Hi everyone! New to this forum
My family adopted Aflie on Superbowl Sunday this year. He is around 5.5 months right now. We got him from a shelter so it's hard to say if he is a pure breed viszla or not. I'm curious because I have heard possibly pitbull or Labrador mix. Others swear he is pure viszla. What are your thoughts? My doubts are because he has smaller ears and the viszla dogs I see online have much larger floppier ears...

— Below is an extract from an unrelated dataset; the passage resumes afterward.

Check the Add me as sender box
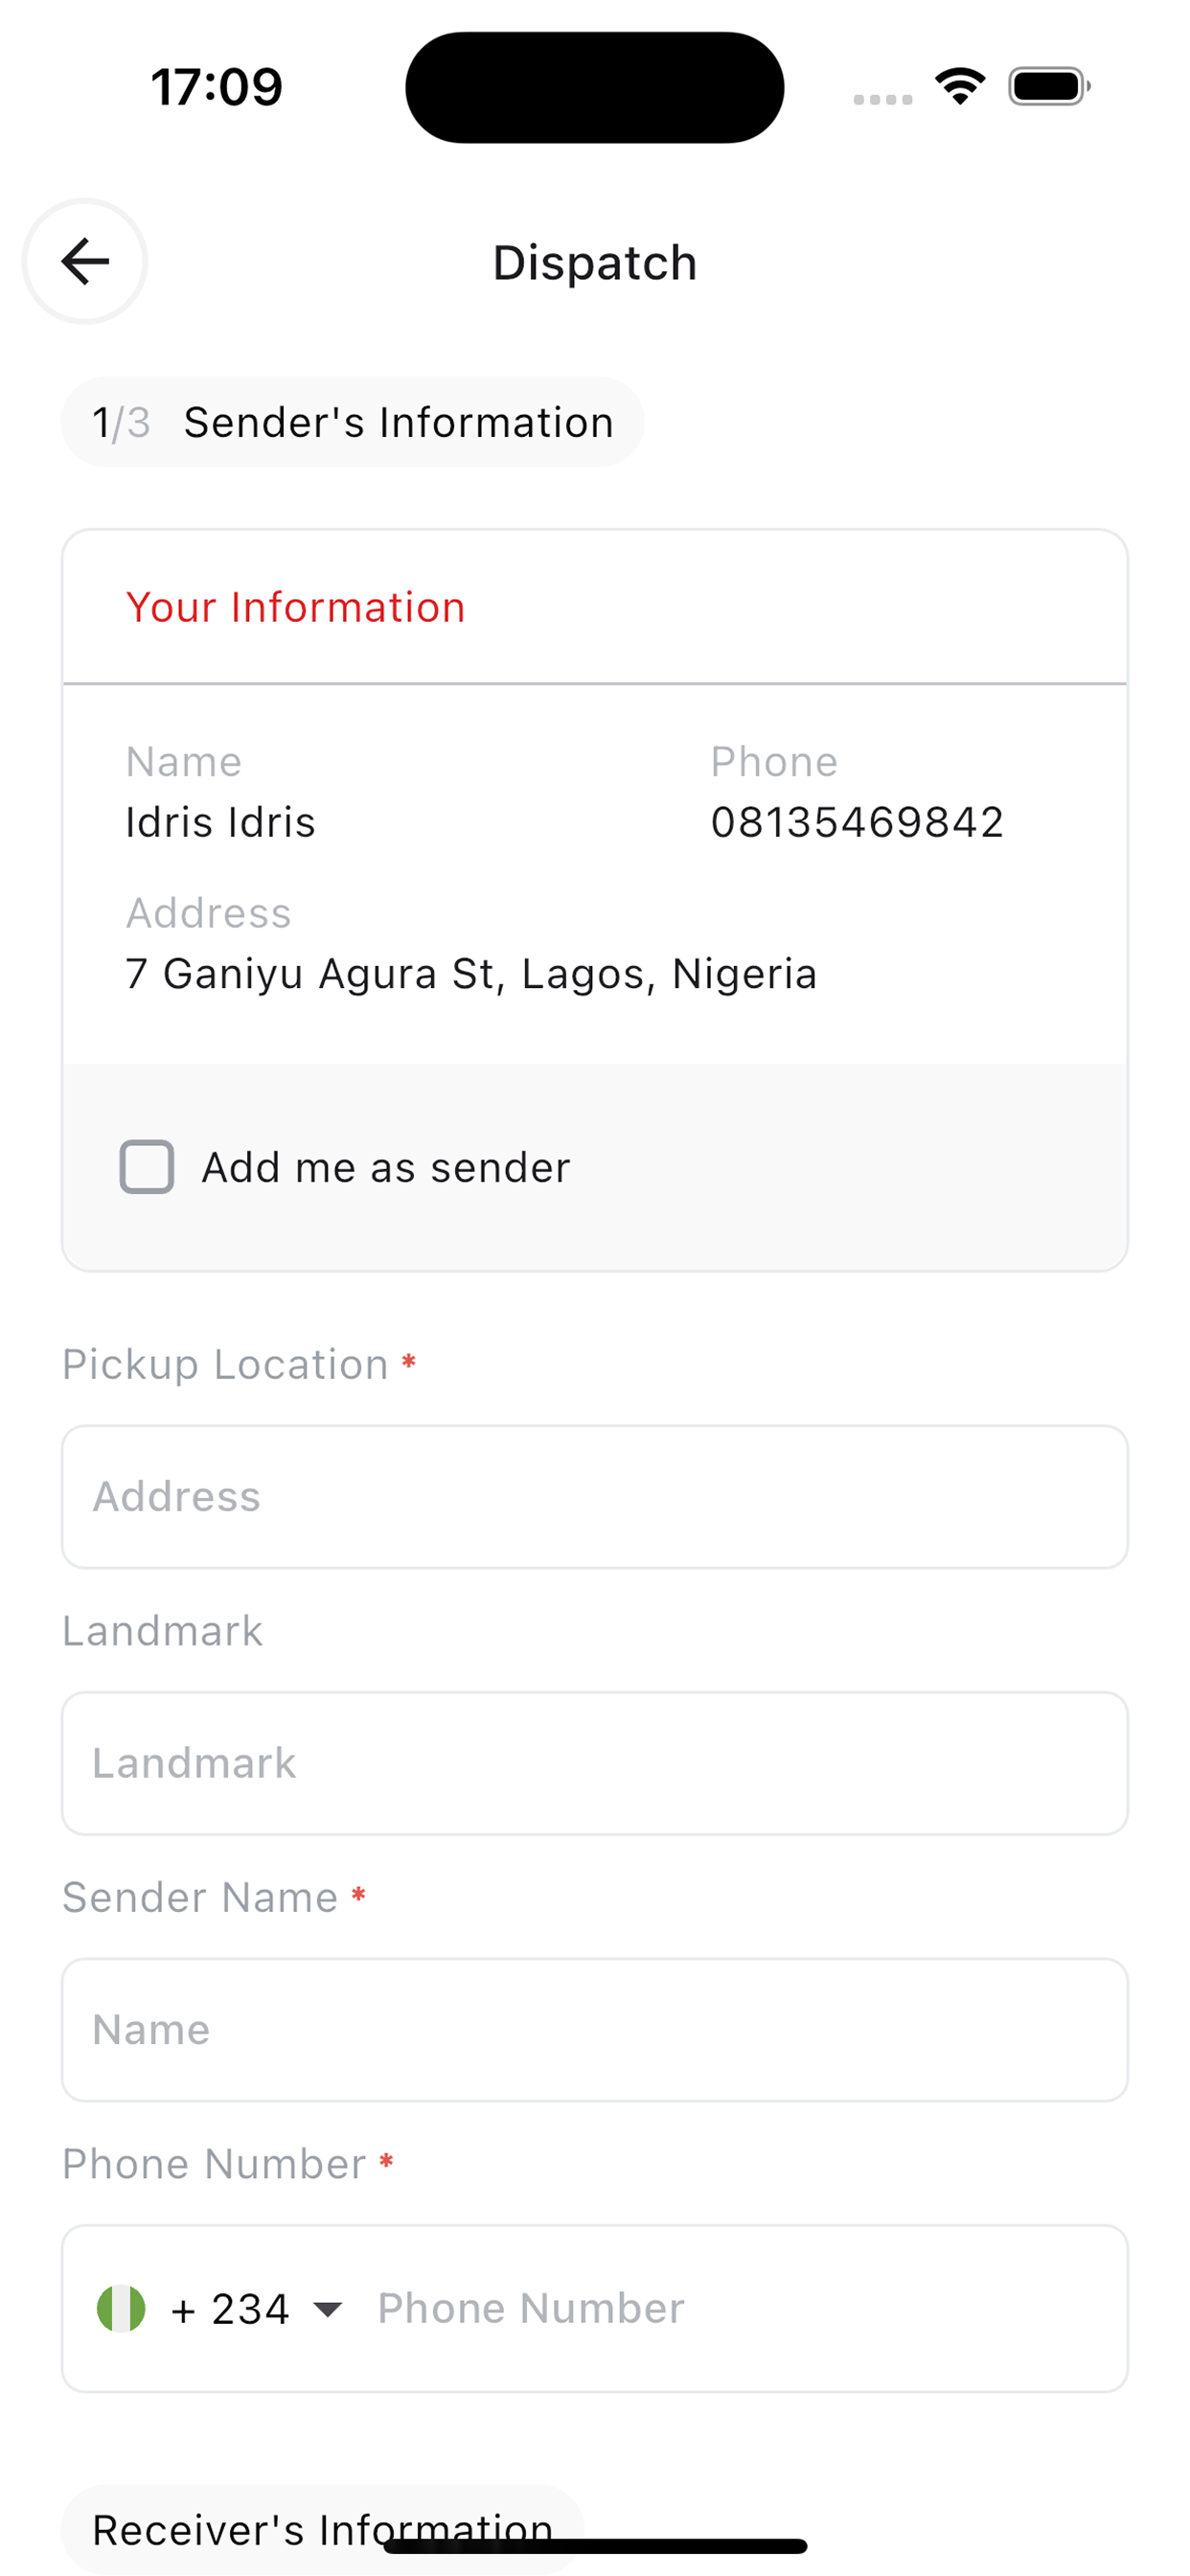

His body, color, and bark are very viszla. I have also seen him point while sniffing which leads me to believe he has a naturally instinct to be a hunting dog...


----------



## tknafox2 (Apr 2, 2013)

He looks Very Vizsla to me... His body, paws, he has very uniform coloring, and a little white on his chest. I do not see Lab or pitbull in him at all. His ears are a bit on the small size, but could be a recessive gene from way back... if you are really curious, have his DNA tested. 
He is a real Cutie... What a lucky find in a shelter.


----------



## texasred (Jan 29, 2012)

Ears ,and bridge if his nose shows he may have a little something mixed in.
But what a cutie.


----------



## gingerling (Jun 20, 2015)

Typically, when a pure bred shows up at a rescue, that's part of the info. offered. The only way to know for sure is a DNA test, inexpensive enough..and you'd also be better able to know what to expect based on breed characteristics...this might help with training.


----------